**PROBLEM TO SOLVE**. How many lines in the listing below contain the string "sidebar"? Say only the number.

**RECORDS SUPPLIED**.

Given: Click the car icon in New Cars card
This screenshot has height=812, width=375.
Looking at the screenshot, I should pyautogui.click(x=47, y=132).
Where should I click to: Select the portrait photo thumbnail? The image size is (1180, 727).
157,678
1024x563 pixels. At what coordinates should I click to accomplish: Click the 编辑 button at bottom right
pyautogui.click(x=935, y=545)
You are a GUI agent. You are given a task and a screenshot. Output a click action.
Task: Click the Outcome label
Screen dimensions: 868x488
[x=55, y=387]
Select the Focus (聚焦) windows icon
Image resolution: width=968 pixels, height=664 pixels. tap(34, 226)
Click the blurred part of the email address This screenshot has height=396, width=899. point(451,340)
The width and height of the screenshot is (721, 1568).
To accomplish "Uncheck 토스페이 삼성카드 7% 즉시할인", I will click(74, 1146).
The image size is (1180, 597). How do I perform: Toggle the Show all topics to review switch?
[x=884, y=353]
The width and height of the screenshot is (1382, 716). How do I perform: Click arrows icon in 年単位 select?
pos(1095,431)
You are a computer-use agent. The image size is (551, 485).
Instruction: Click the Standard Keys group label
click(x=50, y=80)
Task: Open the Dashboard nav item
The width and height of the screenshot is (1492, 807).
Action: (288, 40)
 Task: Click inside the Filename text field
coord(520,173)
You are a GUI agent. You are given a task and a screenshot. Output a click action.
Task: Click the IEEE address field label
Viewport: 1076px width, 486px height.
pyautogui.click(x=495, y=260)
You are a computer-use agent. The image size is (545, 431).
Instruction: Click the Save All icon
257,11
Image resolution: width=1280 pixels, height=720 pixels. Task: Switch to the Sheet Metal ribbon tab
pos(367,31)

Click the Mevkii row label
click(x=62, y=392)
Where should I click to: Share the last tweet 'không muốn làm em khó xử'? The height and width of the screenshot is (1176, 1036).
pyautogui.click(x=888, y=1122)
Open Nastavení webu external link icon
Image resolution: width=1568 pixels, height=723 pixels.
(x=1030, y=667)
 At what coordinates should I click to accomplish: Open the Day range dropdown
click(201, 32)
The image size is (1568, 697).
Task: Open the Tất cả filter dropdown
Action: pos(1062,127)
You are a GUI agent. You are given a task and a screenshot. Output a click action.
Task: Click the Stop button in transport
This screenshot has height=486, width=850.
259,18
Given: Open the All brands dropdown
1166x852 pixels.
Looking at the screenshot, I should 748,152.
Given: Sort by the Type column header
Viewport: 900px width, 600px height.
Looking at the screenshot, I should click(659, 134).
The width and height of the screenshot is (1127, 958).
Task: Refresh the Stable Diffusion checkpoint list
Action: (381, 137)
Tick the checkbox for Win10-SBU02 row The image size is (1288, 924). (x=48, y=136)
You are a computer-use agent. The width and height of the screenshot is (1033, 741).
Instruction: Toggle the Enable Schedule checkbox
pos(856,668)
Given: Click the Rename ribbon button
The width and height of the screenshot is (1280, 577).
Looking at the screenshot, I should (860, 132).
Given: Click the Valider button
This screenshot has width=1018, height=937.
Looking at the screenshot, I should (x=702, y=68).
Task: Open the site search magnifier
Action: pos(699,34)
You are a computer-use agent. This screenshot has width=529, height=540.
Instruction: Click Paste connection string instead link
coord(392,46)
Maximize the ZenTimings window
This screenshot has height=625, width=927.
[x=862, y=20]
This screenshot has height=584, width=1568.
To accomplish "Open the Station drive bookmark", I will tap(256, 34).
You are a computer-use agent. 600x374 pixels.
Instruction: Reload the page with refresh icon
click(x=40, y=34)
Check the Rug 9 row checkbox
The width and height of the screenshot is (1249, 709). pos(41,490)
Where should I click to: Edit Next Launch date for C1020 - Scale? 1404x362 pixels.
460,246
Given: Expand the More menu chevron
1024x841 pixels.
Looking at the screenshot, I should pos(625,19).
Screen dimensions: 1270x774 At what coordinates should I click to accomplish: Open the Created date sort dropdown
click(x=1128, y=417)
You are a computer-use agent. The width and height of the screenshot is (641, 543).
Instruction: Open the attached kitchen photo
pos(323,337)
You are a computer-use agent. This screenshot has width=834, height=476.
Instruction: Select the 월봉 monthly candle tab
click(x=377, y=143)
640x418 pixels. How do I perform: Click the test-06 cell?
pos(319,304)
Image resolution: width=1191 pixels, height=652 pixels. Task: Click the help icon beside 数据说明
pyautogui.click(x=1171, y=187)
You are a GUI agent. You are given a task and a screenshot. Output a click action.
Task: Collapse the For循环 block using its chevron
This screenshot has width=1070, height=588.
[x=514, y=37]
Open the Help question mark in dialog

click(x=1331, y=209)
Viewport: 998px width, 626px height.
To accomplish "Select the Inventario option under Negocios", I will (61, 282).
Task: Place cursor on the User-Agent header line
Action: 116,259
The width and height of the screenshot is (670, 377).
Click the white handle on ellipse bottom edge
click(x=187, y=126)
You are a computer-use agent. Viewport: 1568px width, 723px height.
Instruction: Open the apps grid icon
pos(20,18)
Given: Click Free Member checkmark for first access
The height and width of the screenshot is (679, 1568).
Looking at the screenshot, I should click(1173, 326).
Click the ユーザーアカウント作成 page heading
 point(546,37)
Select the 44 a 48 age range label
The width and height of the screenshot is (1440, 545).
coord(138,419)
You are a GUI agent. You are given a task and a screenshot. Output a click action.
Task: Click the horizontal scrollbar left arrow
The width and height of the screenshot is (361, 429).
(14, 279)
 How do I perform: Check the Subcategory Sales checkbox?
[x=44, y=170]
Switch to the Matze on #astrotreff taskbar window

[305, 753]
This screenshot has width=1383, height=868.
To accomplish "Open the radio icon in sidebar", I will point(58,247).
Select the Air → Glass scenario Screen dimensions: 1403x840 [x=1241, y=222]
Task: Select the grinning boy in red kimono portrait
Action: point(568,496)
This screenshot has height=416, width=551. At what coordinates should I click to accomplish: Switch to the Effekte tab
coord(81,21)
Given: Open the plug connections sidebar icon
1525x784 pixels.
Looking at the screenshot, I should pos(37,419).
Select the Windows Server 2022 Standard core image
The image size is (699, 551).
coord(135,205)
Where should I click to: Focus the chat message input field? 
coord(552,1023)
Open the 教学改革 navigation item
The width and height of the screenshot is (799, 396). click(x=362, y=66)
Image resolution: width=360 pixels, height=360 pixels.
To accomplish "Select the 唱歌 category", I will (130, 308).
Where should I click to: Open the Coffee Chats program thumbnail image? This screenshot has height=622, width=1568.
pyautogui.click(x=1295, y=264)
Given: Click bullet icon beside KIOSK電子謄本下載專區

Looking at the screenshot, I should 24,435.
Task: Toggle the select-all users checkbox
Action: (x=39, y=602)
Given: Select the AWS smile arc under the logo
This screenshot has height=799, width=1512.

**OUTPUT FOR THIS TASK**. 2